Bouquets from Budget!

Wednesday, 14 September 2011 01:11 -     - {{hitsCtrl.values.hits}}

By Uditha Jayasinghe 

With the Budget on the horizon, the Inland Revenue Department (IRD) yesterday dropped hints that there would be more relief to local investors come 15 November.

IRD Commissioner General K.M.S Kandegedara acknowledged that the department was currently meeting with various associations and organisations to formulate proposals for Budget 2012.

He was speaking at the press conference held to announce the 32nd annual Commonwealth Association of Tax Administration (CATA) Conference, which is being held in Sri Lanka from 18-23 September.

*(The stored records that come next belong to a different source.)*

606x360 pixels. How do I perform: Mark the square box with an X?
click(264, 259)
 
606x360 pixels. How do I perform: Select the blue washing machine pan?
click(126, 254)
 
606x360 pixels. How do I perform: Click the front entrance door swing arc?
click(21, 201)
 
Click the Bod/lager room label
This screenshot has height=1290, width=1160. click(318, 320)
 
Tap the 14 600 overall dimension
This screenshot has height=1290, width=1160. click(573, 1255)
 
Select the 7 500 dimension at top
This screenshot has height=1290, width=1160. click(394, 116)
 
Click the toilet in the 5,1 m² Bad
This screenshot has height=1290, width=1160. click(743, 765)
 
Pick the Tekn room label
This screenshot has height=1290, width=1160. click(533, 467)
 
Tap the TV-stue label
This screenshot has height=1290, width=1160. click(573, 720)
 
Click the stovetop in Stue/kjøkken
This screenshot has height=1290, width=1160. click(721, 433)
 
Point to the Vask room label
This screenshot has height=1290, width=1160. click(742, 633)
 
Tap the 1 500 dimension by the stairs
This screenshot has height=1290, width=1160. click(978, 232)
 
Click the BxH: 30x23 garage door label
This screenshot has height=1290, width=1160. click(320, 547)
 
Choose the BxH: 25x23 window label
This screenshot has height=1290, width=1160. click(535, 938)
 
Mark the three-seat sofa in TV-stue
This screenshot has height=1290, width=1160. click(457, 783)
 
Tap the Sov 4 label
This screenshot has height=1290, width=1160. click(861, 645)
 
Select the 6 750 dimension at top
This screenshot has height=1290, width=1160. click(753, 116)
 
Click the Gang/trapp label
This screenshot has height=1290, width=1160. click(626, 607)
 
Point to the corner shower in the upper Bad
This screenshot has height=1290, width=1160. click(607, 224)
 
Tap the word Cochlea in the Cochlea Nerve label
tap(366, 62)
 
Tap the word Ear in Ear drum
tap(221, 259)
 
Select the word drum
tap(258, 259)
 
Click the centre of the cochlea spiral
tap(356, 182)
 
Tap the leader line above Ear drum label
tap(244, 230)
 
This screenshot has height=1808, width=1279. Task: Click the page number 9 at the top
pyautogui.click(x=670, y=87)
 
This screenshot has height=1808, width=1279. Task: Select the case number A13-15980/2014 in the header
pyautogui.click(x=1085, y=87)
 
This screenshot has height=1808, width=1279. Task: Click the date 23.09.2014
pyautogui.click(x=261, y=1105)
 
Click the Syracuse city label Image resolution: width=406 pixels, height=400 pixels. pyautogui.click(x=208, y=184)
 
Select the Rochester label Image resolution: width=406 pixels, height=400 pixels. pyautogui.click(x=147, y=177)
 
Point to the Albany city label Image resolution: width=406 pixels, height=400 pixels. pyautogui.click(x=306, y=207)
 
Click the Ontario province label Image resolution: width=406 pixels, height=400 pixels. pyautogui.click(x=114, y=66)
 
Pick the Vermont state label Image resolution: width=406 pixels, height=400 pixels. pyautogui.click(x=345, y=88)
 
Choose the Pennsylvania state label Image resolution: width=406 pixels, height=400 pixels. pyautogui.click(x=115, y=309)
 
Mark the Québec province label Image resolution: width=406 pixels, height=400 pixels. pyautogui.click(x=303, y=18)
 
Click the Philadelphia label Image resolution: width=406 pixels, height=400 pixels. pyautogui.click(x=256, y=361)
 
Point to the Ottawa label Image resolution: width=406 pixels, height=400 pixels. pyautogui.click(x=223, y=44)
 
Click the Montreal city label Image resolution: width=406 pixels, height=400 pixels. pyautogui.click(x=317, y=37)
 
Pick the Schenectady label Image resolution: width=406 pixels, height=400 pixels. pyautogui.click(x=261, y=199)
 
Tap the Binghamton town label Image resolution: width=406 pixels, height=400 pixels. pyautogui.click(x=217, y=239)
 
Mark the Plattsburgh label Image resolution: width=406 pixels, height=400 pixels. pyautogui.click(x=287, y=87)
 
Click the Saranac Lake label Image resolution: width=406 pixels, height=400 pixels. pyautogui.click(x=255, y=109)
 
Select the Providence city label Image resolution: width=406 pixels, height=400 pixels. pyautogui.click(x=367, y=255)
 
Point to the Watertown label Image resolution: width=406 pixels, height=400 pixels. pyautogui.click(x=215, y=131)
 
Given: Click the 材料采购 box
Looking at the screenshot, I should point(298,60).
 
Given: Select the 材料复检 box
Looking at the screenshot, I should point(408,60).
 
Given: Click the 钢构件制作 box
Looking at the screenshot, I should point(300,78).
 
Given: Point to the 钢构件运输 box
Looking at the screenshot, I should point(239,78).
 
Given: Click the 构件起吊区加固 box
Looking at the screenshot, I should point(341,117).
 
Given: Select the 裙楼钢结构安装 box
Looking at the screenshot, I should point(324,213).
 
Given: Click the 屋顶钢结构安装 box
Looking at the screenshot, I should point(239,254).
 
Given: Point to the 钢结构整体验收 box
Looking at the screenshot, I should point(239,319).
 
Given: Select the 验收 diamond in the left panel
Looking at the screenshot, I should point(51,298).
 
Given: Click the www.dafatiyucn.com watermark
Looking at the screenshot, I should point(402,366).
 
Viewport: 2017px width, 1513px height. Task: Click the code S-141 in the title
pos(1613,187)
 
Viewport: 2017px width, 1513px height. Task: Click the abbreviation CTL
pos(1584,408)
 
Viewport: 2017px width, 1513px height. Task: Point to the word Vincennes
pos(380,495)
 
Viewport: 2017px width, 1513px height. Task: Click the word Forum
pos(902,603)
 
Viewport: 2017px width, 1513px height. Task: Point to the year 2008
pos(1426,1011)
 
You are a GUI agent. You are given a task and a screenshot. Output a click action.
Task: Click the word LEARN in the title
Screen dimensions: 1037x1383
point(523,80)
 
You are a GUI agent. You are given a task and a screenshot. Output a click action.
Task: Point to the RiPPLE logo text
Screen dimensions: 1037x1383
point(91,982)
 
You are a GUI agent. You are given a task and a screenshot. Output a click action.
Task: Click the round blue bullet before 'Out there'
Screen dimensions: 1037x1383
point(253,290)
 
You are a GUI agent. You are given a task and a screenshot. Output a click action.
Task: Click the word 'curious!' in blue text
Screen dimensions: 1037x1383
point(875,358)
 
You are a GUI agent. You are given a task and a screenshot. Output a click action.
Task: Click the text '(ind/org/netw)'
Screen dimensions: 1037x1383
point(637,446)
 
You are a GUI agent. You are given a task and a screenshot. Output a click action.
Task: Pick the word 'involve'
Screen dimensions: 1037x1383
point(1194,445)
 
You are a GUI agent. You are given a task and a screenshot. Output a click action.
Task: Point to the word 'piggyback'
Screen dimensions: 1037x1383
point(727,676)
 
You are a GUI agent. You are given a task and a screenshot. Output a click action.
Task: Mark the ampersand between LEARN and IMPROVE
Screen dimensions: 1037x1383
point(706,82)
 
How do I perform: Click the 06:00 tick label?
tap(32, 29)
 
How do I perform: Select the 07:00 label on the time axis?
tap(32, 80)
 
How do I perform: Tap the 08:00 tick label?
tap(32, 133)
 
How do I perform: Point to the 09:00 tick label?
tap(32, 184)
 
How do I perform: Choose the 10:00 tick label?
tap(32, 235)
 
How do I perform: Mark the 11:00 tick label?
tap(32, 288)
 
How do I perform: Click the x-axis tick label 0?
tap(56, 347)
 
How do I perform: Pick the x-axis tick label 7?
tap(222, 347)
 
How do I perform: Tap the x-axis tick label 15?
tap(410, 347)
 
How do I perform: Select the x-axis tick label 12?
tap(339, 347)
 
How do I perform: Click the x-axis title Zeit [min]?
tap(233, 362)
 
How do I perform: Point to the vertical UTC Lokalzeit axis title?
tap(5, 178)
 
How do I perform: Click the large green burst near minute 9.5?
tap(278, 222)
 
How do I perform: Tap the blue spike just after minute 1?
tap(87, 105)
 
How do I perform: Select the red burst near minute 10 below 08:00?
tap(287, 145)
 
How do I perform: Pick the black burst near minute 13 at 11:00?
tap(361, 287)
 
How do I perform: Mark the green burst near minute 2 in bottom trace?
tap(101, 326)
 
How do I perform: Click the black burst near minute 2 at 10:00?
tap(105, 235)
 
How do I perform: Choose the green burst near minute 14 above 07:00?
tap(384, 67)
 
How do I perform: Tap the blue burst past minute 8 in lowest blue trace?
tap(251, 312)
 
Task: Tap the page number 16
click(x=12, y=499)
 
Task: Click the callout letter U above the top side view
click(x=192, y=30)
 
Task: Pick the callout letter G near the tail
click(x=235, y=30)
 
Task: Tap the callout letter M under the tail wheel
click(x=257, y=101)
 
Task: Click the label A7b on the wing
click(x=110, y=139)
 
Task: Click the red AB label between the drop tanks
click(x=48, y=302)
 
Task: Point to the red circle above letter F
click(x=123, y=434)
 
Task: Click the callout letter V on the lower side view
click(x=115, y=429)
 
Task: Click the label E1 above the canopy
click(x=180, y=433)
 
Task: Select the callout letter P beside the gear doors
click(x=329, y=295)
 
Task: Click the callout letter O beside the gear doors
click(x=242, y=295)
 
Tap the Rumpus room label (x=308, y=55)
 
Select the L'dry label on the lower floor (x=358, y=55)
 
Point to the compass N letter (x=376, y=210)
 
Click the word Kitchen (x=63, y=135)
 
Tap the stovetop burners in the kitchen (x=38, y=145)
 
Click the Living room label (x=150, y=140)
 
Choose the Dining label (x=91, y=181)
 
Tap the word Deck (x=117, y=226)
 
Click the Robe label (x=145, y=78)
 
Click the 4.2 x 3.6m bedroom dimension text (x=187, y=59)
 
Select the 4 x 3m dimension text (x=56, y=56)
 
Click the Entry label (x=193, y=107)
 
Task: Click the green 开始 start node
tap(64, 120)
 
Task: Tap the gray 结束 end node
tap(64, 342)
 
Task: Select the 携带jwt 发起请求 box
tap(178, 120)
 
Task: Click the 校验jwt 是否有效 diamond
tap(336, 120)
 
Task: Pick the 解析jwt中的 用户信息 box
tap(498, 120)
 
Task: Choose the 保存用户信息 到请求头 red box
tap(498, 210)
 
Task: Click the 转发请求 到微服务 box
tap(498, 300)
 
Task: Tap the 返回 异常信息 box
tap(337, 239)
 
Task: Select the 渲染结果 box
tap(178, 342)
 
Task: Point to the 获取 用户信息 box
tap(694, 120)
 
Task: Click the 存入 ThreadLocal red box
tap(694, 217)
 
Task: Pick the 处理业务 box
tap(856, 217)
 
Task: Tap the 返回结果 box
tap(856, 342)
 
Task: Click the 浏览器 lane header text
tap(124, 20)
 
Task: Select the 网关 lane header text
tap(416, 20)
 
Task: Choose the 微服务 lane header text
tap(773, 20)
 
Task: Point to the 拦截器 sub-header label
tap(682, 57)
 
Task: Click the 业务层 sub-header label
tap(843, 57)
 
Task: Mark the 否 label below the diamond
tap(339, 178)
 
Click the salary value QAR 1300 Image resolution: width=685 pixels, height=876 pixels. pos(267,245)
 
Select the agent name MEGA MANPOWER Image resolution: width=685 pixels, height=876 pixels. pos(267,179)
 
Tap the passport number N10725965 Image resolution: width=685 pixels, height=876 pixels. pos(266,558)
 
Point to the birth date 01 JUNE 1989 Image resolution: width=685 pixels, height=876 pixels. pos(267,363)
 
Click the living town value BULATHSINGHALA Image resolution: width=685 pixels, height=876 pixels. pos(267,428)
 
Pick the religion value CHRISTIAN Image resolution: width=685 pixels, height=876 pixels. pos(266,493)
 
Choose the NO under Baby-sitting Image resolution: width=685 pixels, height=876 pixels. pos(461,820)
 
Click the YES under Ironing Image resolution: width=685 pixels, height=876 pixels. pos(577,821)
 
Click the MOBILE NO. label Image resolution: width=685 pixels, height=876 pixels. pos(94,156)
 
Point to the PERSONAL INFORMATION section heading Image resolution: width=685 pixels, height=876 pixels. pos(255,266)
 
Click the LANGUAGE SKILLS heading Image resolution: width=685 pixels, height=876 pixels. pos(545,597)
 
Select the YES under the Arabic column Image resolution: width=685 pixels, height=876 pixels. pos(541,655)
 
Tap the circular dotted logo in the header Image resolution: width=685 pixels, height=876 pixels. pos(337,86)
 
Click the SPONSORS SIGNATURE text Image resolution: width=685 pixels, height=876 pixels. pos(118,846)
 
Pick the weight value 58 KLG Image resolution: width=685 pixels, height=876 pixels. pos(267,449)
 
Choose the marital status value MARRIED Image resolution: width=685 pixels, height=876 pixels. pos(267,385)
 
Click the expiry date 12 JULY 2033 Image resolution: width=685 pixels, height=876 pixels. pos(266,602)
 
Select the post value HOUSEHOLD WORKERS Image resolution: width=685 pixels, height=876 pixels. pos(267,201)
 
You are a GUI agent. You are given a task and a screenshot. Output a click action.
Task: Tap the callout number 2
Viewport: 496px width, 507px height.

When asked what the key focus of their proposals to the Finance Ministry would be, Kandegedara remarked that it would be to further ease tax regulations imposed on local investors.

“Our main aim is to encourage local and foreign investments. However, we have realised that the Board of Investment provides much assistance to foreign investors and large local investors, but there isn’t enough attention paid to the average local investor and these are the people that we hope to help with the new Budget.”

He revealed that the IRD would only consider tax holidays for foreign investors but would attempt to further simplify tax procedures and levels for local investors and businesses. “We might consider giving tax holidays but that will only be for foreign investors,” he insisted.

While encouraging investments, the IRD is also considering ways to give relief to tax payers. Nonetheless, in the upcoming Budget the Government will move more towards increasing indirect taxes and minimise dependency on direct payers.

“At the moment about 25% of people pay direct tax and we want to reduce this still further in the 2012 Budget. As a measure to assist these direct payers, we will make the IRD even more people friendly and broaden the procedure for paying VAT. This is building on the policies that were introduced in the previous Budget where a simplified VAT system was introduced.”

Last week the International Monetary Fund (IMF) warned the Government against changing the tax regime yet again in the 2012 Budget. Instead they advised that the Government should maintain the current framework to inspire stability and predictability among local and foreign investors.